**AUFGABENSTELLUNG:**
• A. Beantworten Sie anhand der Kritik zu „Bullet Time“ folgende Fragen:
(i) An welchem Tag fand die Premiere statt?
(ii) Welche Vorstellung wurde besucht, und an welchem Datum?
(iii) Wer hat das Stück als Eröffnungspremiere der Saison inszeniert?
• B. Fassen Sie den Absatz der Kritik zu „Bullet Time“, der mit „Kay Voges, der in Wien“ beginnt, als knappe Stichpunktliste zusammen.
• C. Führen Sie die Kritik zu „Bullet Time“ am Volkstheater nach ihrem letzten Satz fort.

WIEN / Volkstheater:
BULLET TIME von Alexander Kerlin
Die Geburt des Kinos aus dem Geiste eines Mörders
Uraufführung
Premiere: 7. September 2024,
besucht wurde die zweite Vorstellung am 15. September 2024

Nur eine Kopfgeburt

Kay Voges, der in Wien von niemandem geliebte Direktor des Volkstheaters, der das Haus in eine AgitProp- Performance-Stätte verwandelt hat, in der dem Theater ein geringer Platz eingeräumt wird, beginnt seine letzte Saison interessanterweise mit einem sozusagen selbst gebastelten Theaterstück. „Bullet Time“ wurde als Auftragswerk von dem Chefdramaturgen des Hauses, Alexander Kerlin., verfasst. Man kann also davon ausgehen, dass das Thema in Absprache mit dem Direktor, der das Werk als Eröffnungspremiere dieser Saison selbst inszeniert hat, gewählt wurde. Und das ist seltsam genug.

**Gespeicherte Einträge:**

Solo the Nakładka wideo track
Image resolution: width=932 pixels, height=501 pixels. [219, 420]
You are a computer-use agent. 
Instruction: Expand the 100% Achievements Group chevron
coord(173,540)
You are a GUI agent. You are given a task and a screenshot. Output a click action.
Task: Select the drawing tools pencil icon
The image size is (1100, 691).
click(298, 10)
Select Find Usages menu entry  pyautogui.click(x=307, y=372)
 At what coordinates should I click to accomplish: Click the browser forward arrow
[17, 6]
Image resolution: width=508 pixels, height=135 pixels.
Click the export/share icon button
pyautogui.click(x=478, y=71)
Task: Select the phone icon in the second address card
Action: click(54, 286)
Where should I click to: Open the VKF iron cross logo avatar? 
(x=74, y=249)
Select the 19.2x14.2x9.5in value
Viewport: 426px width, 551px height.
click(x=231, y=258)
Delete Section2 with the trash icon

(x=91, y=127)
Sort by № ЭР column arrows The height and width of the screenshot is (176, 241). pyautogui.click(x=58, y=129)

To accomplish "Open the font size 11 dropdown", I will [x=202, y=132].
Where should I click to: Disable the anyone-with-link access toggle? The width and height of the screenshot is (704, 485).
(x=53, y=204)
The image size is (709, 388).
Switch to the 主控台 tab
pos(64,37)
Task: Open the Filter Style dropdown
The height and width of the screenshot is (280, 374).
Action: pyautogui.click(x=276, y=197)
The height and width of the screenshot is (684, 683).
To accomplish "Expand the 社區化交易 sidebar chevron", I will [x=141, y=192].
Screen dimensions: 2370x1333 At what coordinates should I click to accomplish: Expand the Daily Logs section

**LÖSUNGEN:**
• A.
(i) Am 7. September 2024.
(ii) Die zweite Vorstellung, am 15. September 2024.
(iii) Kay Voges, der Direktor des Volkstheaters.

• B.
- Kay Voges, der in Wien von niemandem geliebte Direktor des Volkstheaters, hat das Haus in eine AgitProp-Performance-Stätte mit geringem Platz für Theater verwandelt.
- Seine letzte Saison beginnt er mit einem gewissermaßen selbst gebastelten Theaterstück.
- „Bullet Time“ ist ein Auftragswerk des Chefdramaturgen des Hauses, Alexander Kerlin.
- Voges hat das Stück als Eröffnungspremiere selbst inszeniert; das Thema wurde vermutlich mit ihm abgesprochen, was seltsam genug ist.

• C.
Mord im „Wilden Westen“, Kalifornien in der zweiten Hälfte des 19. Jahrhunderts, betrogener Ehemann erschießt den Liebhaber seiner Frau, Prozeß, er wird trotz Schuldeingeständnisses frei gesprochen. Keine aufregende Sache, aber bei dem Mörder handelte es sich um Eadweard Muybridge (1830-1904), der auf seinem Gebiet, der Fotografie, ein innovatives Genie war. Für Leland Stanford (1824-1893), einen Tycoon-Pionier Kaliforniens, der heute noch durch die von ihm gegründete Stanford Universität bekannt ist, erfand er gewissermaßen „lebende Bilder“. Was geschaffen wurde, um die Bewegungen von Stanfords Pferden zu dokumentieren (die in der Kunstgeschichte berühmte Fotoserie des galoppierenden Pferdes Occident wird in ihrer Entstehung erklärt) führte zur Erfindung des Films. Ein theoretisches Thema, das man eher in einer Zeitschrift nachlesen würde und das hier zu einem eher theoretischen Theaterabend wird.

Die permanente Rahmenhandlung ist jene der Gerichtsverhandlung gegen den geständigen Mörder Muybridge (dessen Freispruch wohl mit einiger Sicherheit von Stanford gekauft wurde). Eine eher trockene Angelegenheit, die durch ein paar starke Darstellerleistungen einigermaßen lebendig wurde, ohne dennoch besonders zu interessieren.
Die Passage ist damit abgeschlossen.